As far as the ignition system goes, I have a stock knock sensor /HEI system that triggers a MSD 6AL unit. I really like this unit since it gives me a very hot spark. I replace the cap and rotor and use coil wound plug wires. The MSD will destroy the stock wires in short order.

For spark plugs I use Autolite 24 (or equivalent), gapped at a tight 0.040". I have the timing set at stock (16 degrees BTDC) with the vacuum advance disconnected. With racing fuel you probably can run a little more timing, but be careful. You don't want to burn a hole in a piston. It could be a long walk home!

I usa a 160 degree thermostat and I install an electric fan on a thermostat. The fan also turns on when the AC comes on. This saves a few horsepower.

For exhaust, I had a bigger down pipe made (2.5") and picked up 0.5 seconds! Headers off a 1983 will also help.

I few other options could be nitrous or a bigger turbo (with a high stall torque convertor).

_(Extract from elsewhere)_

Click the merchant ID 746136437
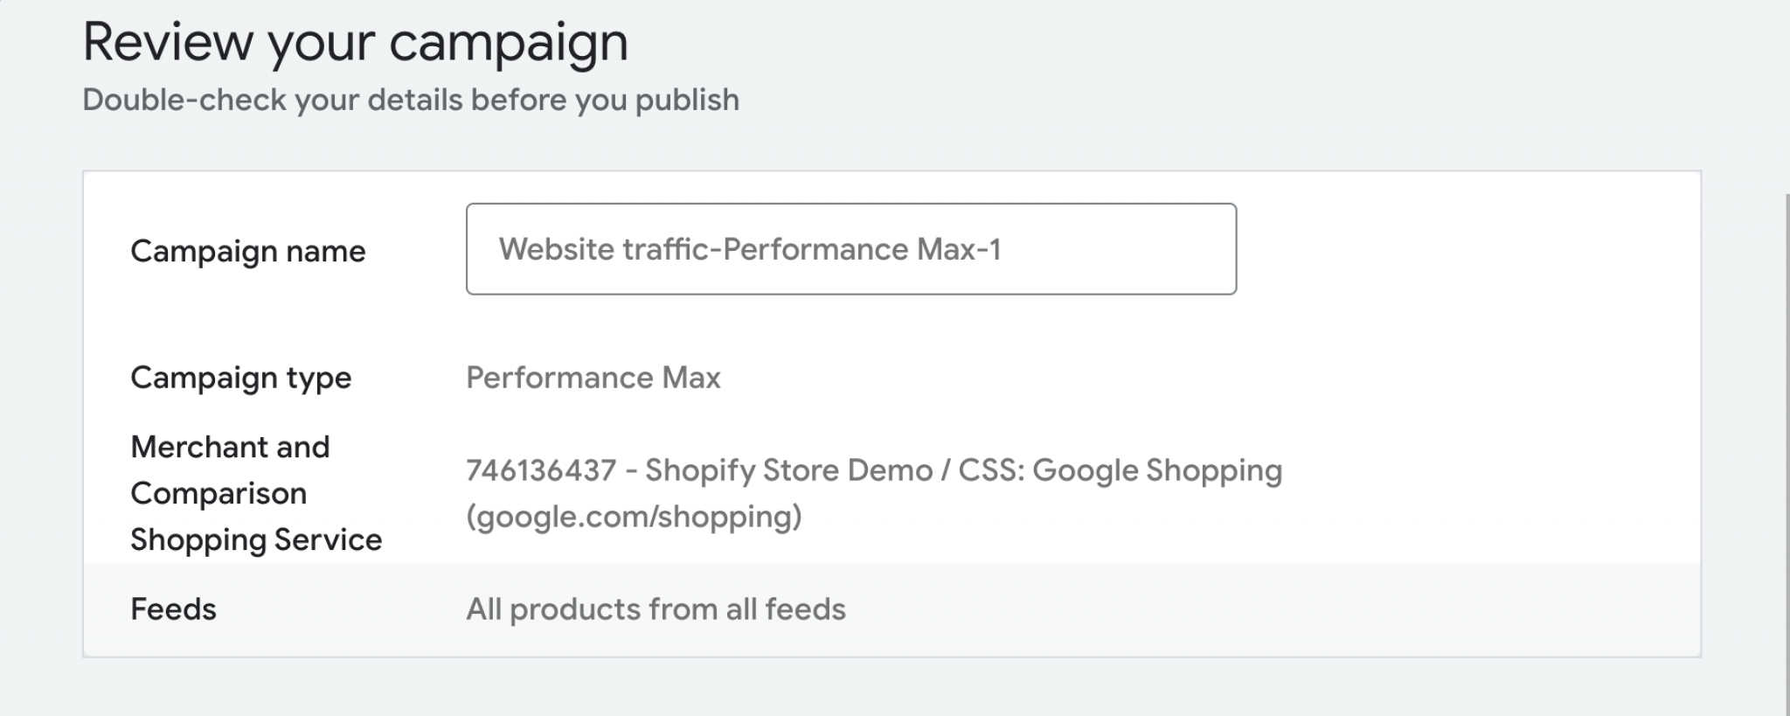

Keep track of what you do by keeping careful notes. The whole idea is to get the coolest air possible to the carb and running the maximum boost and timing that the gas will allow. I went from 18.988 to 14.99 (best so far) . And I think there is room for more!

I high recommend the books list below (Hot Rod @ a local library), very informative, shows lots of diagrams on to adjust the carb. ect.

Sources
V-6 Performance
by Pat Ganahl (S-A design books)
 
ROCHESTER Carburetors
by Doug Roe (HP books)
 
Hot Rod Magazine
(July 1979 /June 1981) very good articles on how to adjust the carb. etc.
 
Parts & kits
Borg/Warner 10619B (carb rebuilding kit)

AND a lot of testing and wrench turning !

Best et 07-10-96 (15.1 @ 87 mph ) corrected 14.999.